Copy exactly the lines of the records below, starting at the line that contains "The image size is (612, 364)." and continuing through the last line, both included; omit any pictures.

## Collected data
---*---

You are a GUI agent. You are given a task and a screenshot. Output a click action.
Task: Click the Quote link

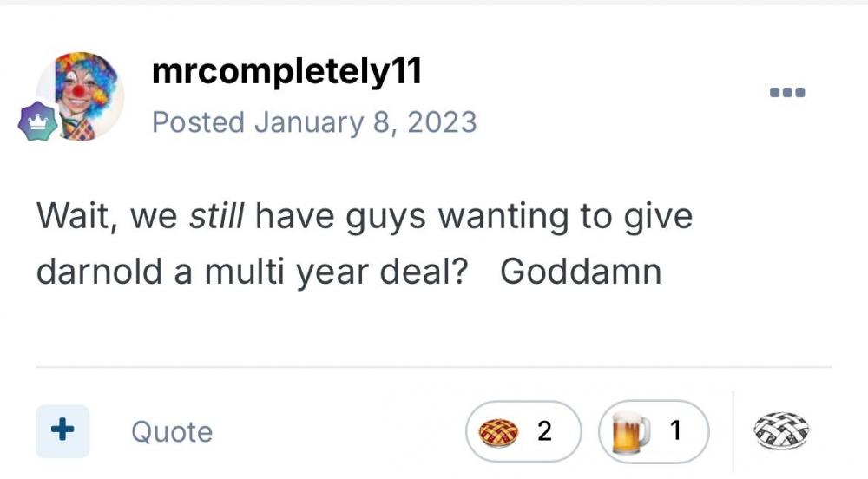tap(172, 432)
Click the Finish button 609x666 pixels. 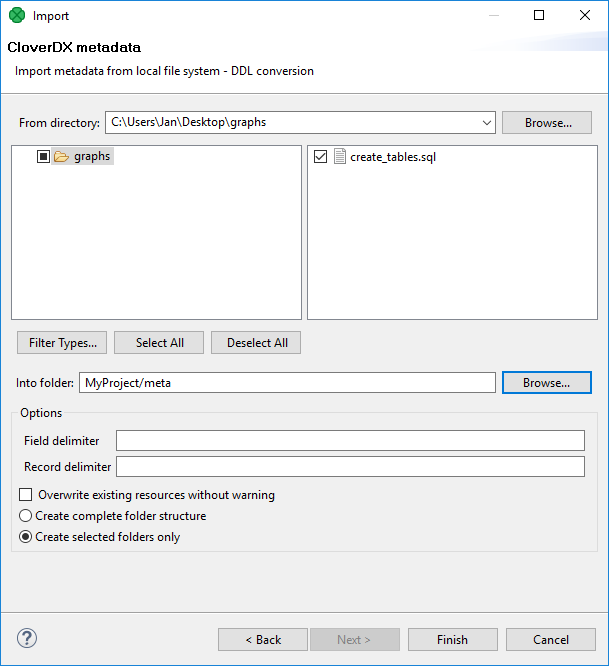tap(452, 640)
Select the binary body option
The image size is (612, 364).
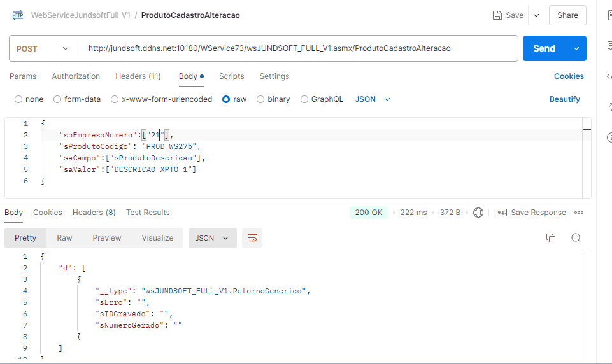coord(260,99)

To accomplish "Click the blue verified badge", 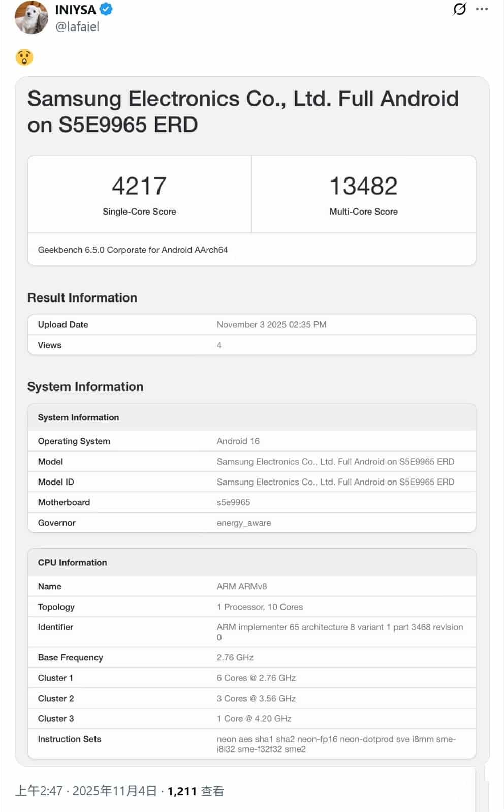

---*---

## SOLUTION FOR THIS TASK
The image size is (612, 364).
coord(260,99)

To accomplish "Click the blue verified badge", 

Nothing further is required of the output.